L’endocardite infettiva è una malattia rara ma grave. L’incidenza nei paesi occidentali è di 1.7-6.2 casi/100 000/ anno. La mortalità a tutt’oggi è del 20-40%.
L’ecocardiografia è stata inclusa tra i criteri maggiori della Duke University per diagnosi di endocardite. Nel sospetto di endocardite, l’ecocardiografia ha il ruolo insostituibile di: 1) identificare ed analizzare le vegetazioni endocarditiche; 2) analizzare le complicanze della malattia; 3) seguire il paziente nel follow-up. La sensibilità per vegetazioni in endocardite su valvole native è < 65% con ecocardiografia transtoracica e 82-100% con ecocardiografia transesofagea; in endocardite su protesi valvolari è, rispettivamente, 16-36 e 82-96%. L’ecocardiografia ha avuto il merito di dimostrare che vegetazioni molto mobili e con diametro > 10 mm sono a maggior rischio per complicanze (embolismo, scompenso cardiaco, necessità di chirurgia, morte). L’altro grande vantaggio offerto dall’ecocardiografia consiste nel poter analizzare accuratamente le complicanze intracardiache dell’endocardite: insufficienza valvolare, perforazione di valvola, ascessi perivalvolari, distacchi protesici, rottura della continuità mitroaortica, ascessi settali, pioemopericardio, infarto miocardico. La sensibilità per ascesso perivalvolare è 28% con ecocardiografia transtoracica e 87% con ecocardiografia transesofagea.
Infine, nei casi di endocardite severamente complicata, l’ecocardiografia ha un ruolo cruciale nel valutare indicazioni e strategie chirurgiche.

> **COMPITI DA SVOLGERE**
• a. Riporta fedelmente il passo del brano sull'endocardite infettiva da "L’endocardite infettiva è" fino a "è del 20-40%." compreso.
• b. Traduci in inglese questa frase del brano sull'endocardite infettiva: "Infine, nei casi di endocardite severamente complicata, l’ecocardiografia ha un ruolo cruciale nel valutare indicazioni e strategie chirurgiche."

> **ESTRATTO DEI DATI**
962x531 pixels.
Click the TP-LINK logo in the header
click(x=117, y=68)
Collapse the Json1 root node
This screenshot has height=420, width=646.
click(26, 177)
* * *
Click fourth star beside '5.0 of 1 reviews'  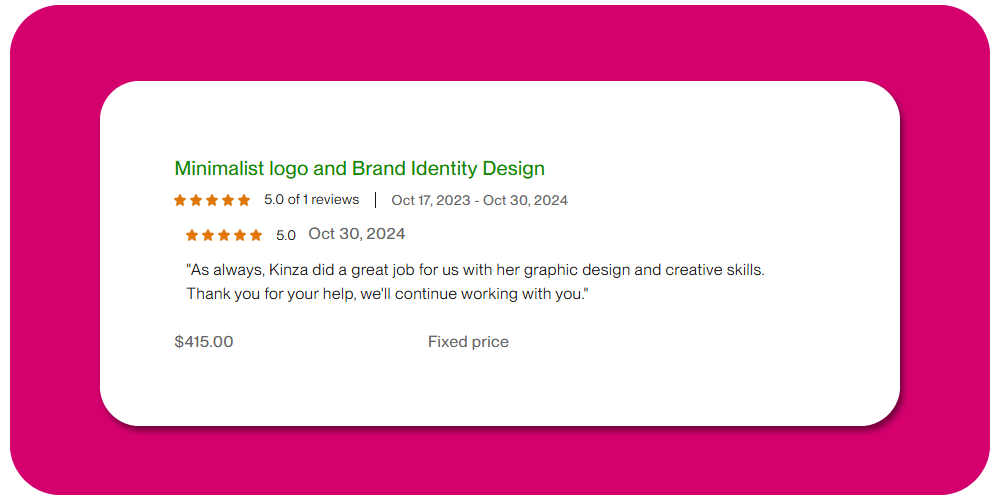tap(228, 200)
* * *
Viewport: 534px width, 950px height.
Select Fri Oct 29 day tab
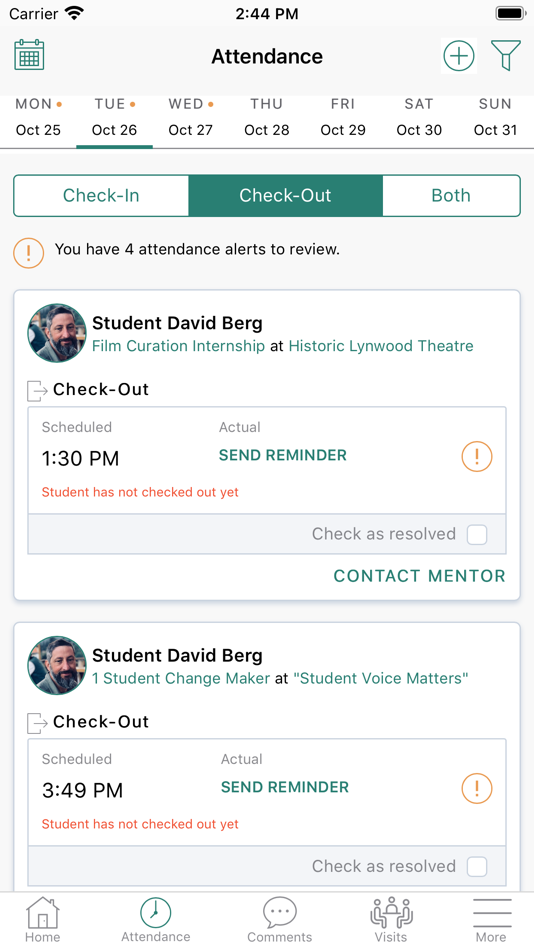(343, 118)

> **RISPOSTE AI COMPITI**
• a.
L’endocardite infettiva è una malattia rara ma grave. L’incidenza nei paesi occidentali è di 1.7-6.2 casi/100 000/ anno. La mortalità a tutt’oggi è del 20-40%.

• b. Finally, in cases of severely complicated endocarditis, echocardiography plays a crucial role in assessing surgical indications and strategies.